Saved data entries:
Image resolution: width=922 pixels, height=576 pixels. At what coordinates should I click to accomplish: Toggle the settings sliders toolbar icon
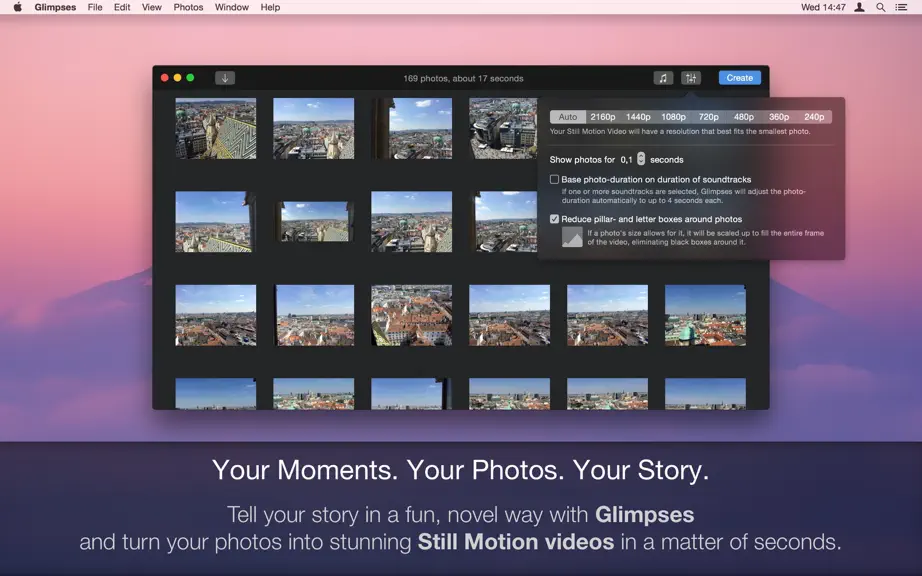691,78
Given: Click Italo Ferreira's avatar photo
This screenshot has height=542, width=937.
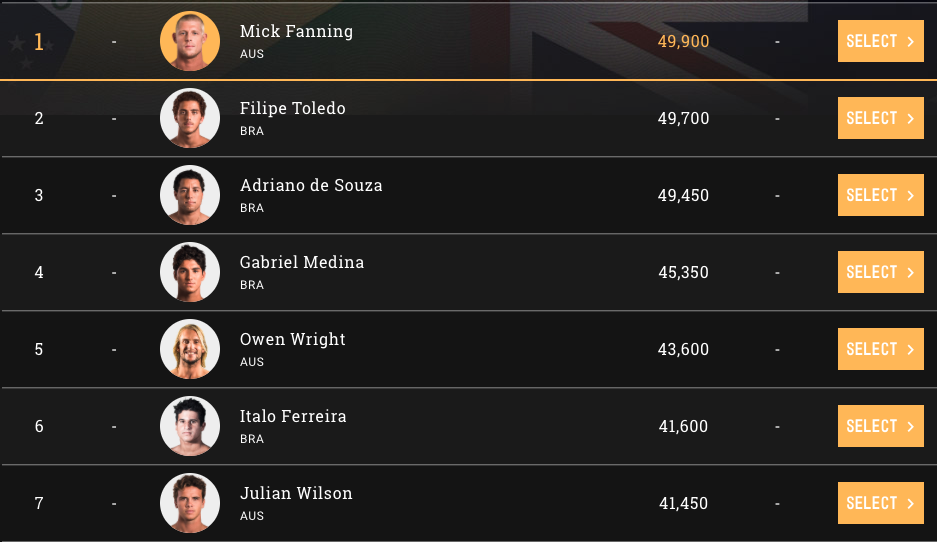Looking at the screenshot, I should click(x=190, y=426).
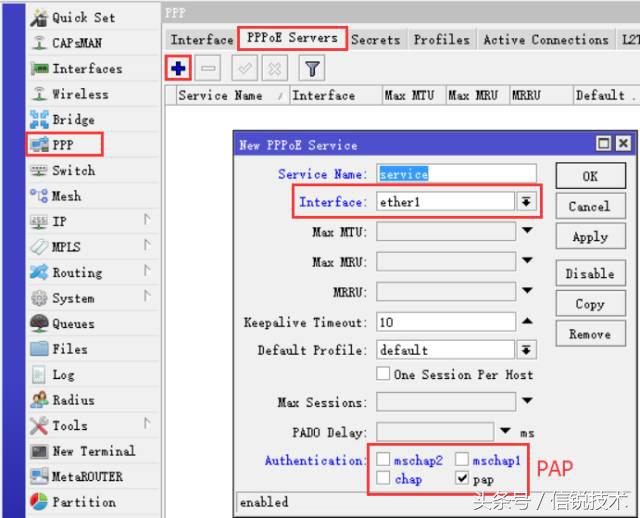Select Bridge in the left menu

[73, 120]
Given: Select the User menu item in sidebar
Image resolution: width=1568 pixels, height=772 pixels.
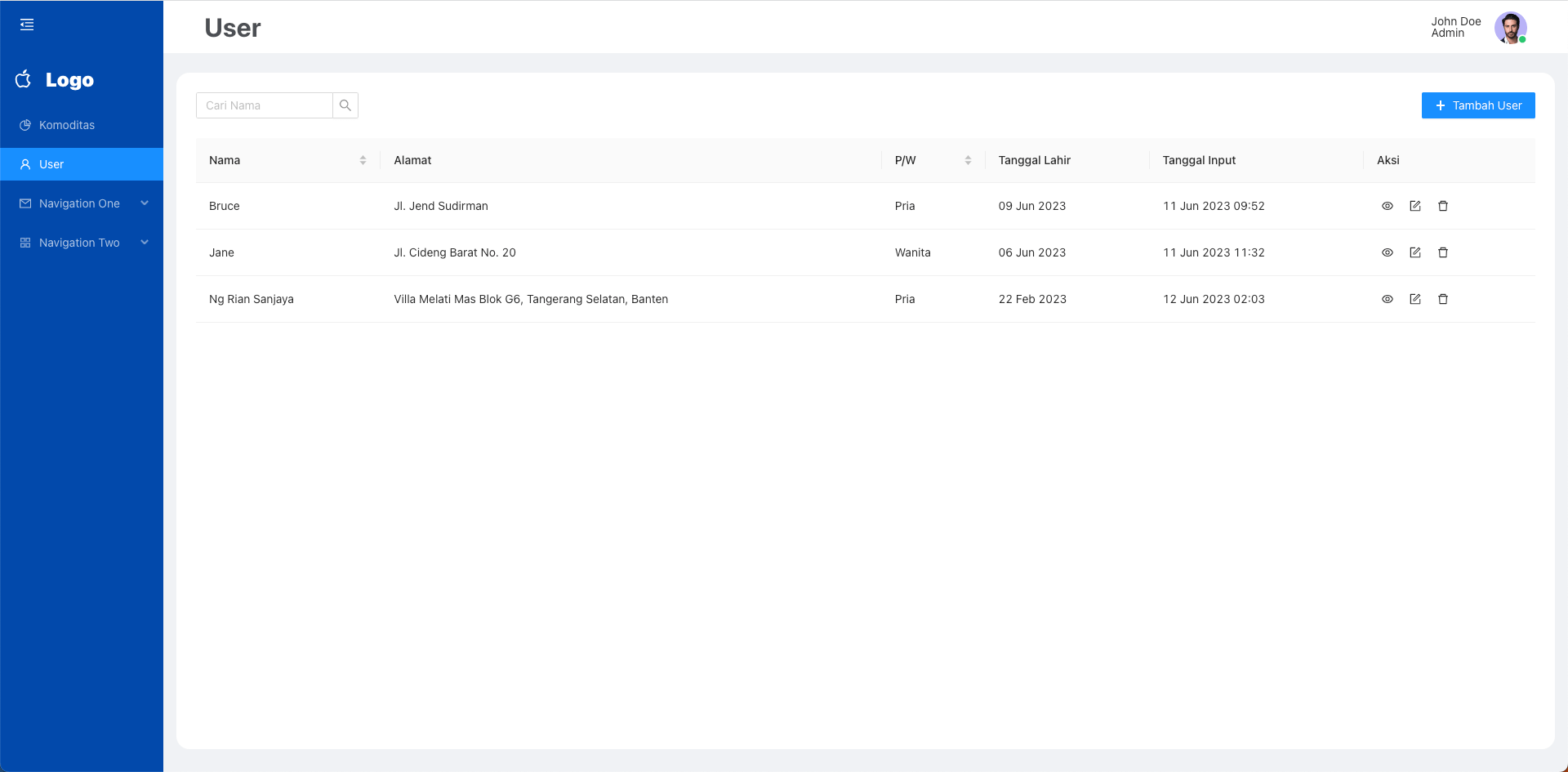Looking at the screenshot, I should coord(51,164).
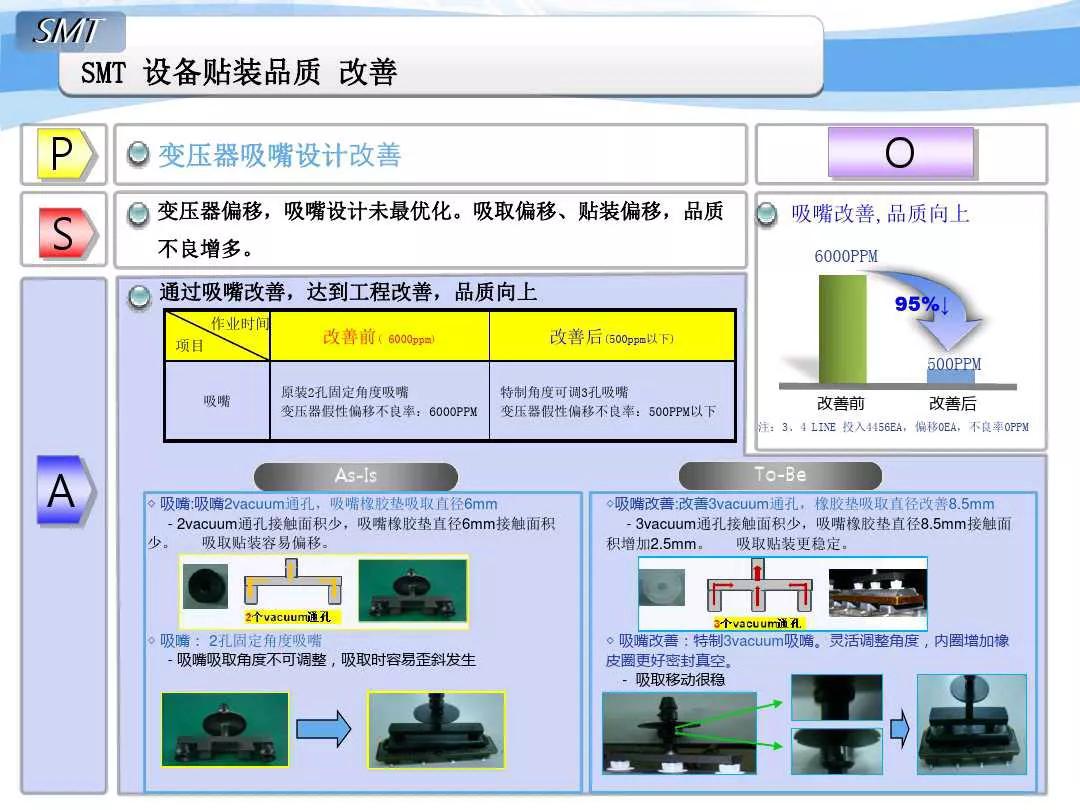Click the yellow P arrow marker
Screen dimensions: 1080x810
click(x=62, y=154)
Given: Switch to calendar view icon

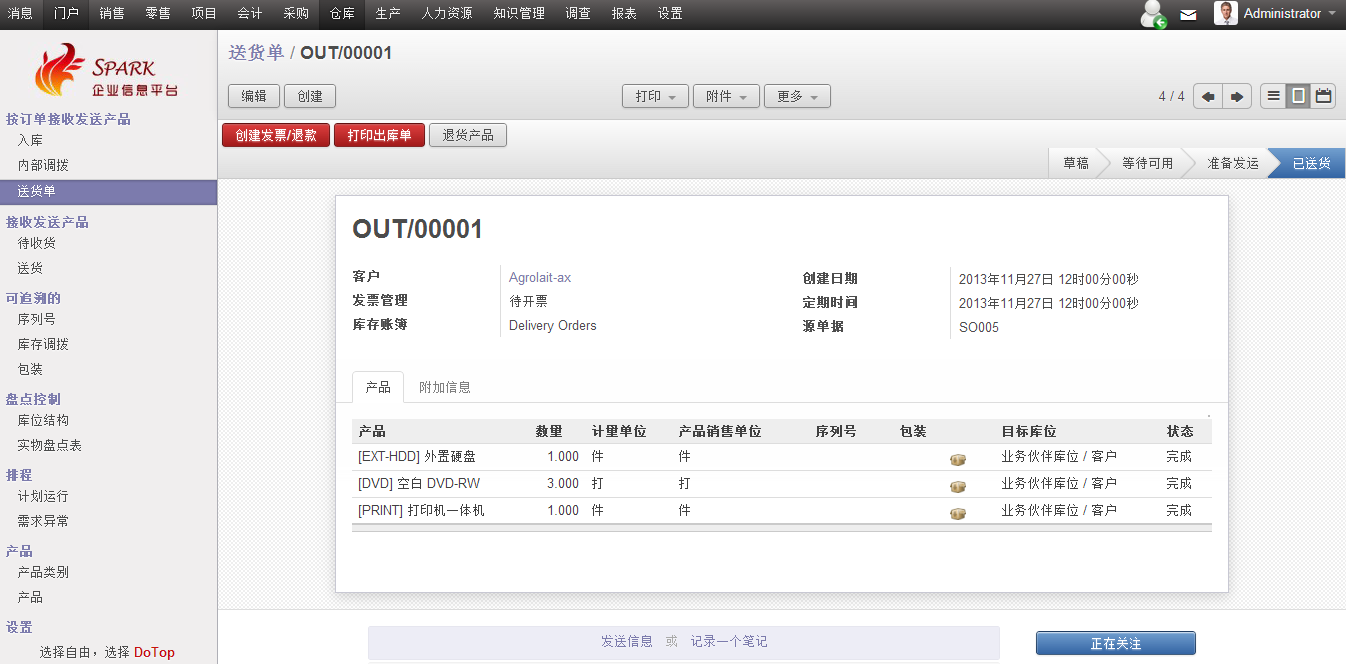Looking at the screenshot, I should (x=1323, y=97).
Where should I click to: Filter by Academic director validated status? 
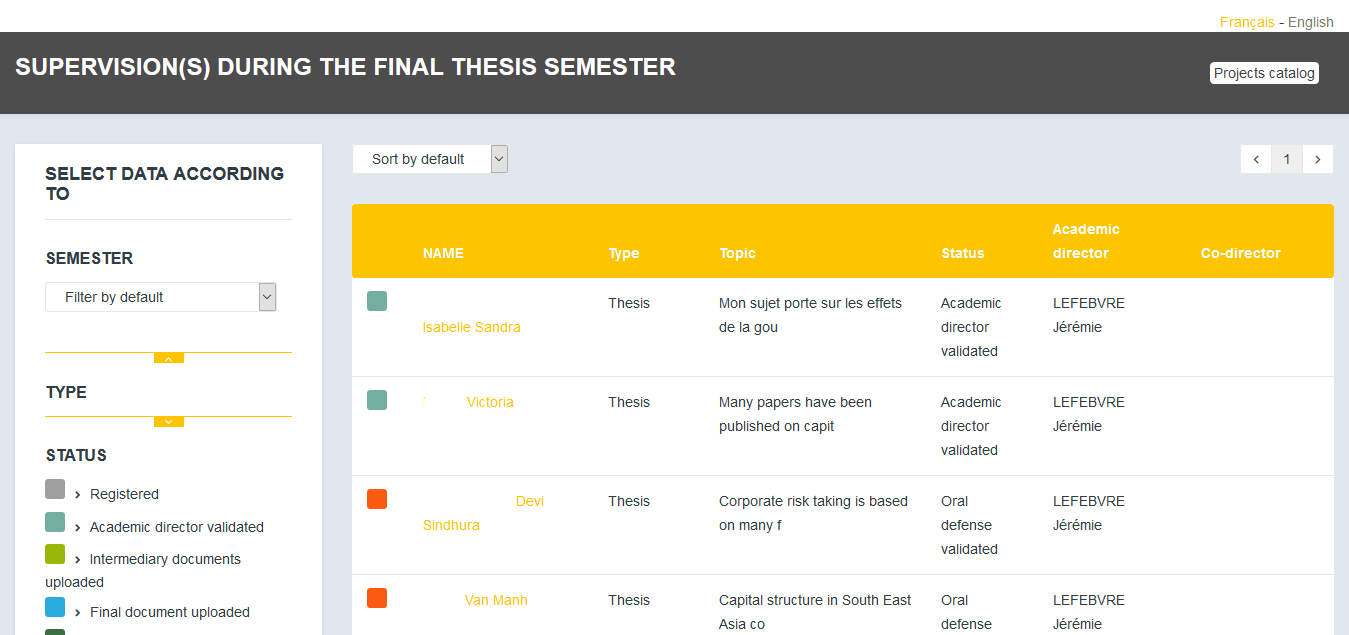coord(176,527)
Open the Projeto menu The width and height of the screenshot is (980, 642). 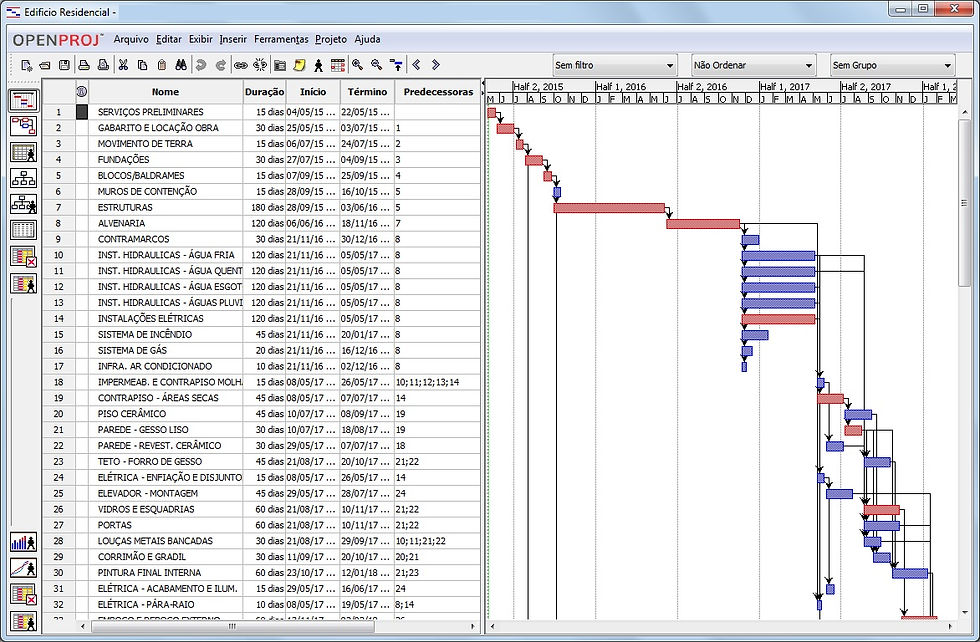click(331, 39)
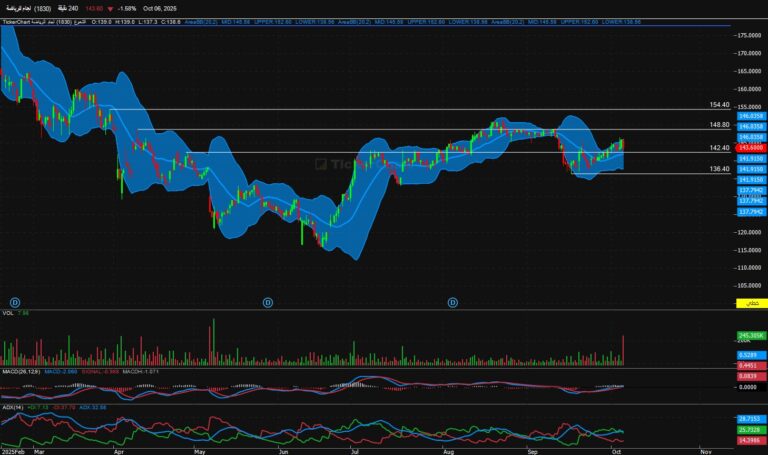Click the TickerChart title label

tap(16, 22)
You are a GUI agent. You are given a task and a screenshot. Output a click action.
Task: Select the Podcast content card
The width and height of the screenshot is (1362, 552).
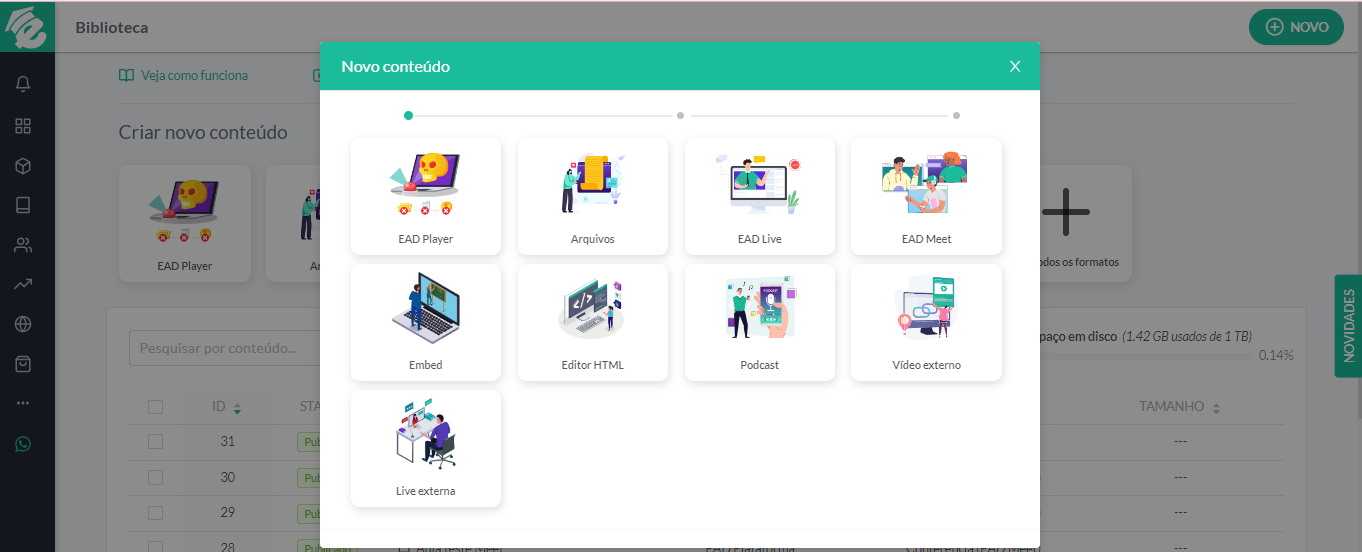coord(760,322)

## [Exercise]
Only the lines from the one containing "The width and height of the screenshot is (1362, 552)." through the end of the records are wanted, set down exactly and without their pictures.

## [Finished task]
The width and height of the screenshot is (1362, 552).
coord(760,322)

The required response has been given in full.